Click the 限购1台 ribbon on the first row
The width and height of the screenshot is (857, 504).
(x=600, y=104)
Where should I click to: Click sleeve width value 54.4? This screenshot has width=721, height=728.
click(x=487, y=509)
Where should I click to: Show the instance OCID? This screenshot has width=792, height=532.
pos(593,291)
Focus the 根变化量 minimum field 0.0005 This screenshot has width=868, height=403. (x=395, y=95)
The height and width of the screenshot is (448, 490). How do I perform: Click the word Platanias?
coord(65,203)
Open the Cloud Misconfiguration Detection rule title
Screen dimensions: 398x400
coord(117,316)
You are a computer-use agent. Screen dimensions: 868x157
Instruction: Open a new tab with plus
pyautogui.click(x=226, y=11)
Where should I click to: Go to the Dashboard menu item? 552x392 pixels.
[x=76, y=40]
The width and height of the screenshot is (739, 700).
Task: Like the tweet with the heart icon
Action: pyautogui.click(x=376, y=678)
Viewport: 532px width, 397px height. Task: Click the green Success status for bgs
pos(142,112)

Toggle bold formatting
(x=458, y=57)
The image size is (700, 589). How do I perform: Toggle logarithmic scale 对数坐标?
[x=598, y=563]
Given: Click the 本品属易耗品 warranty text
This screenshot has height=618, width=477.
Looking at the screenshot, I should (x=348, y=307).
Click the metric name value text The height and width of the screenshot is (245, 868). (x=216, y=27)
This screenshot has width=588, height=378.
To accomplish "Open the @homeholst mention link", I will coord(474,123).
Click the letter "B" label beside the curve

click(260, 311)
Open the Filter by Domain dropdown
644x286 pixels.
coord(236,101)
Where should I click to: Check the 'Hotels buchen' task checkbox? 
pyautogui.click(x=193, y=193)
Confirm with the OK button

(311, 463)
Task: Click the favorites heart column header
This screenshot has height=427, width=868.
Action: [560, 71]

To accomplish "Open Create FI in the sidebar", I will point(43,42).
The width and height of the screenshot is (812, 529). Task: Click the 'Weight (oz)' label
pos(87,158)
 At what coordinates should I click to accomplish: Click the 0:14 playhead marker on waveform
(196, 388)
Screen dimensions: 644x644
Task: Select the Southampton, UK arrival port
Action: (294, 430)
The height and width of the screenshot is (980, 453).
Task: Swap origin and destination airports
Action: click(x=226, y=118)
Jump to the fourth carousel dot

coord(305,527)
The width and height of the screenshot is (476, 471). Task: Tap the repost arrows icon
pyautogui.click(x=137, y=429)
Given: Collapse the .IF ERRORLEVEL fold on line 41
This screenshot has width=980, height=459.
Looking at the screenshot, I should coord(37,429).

▶ **TRY IT**: Set down the line holding "Given: Collapse the" and all later lines through the last one in the material above, exactly, and no other lines.

▶ **RESPONSE TO THIS EXERCISE**:
Given: Collapse the .IF ERRORLEVEL fold on line 41
This screenshot has width=980, height=459.
Looking at the screenshot, I should coord(37,429).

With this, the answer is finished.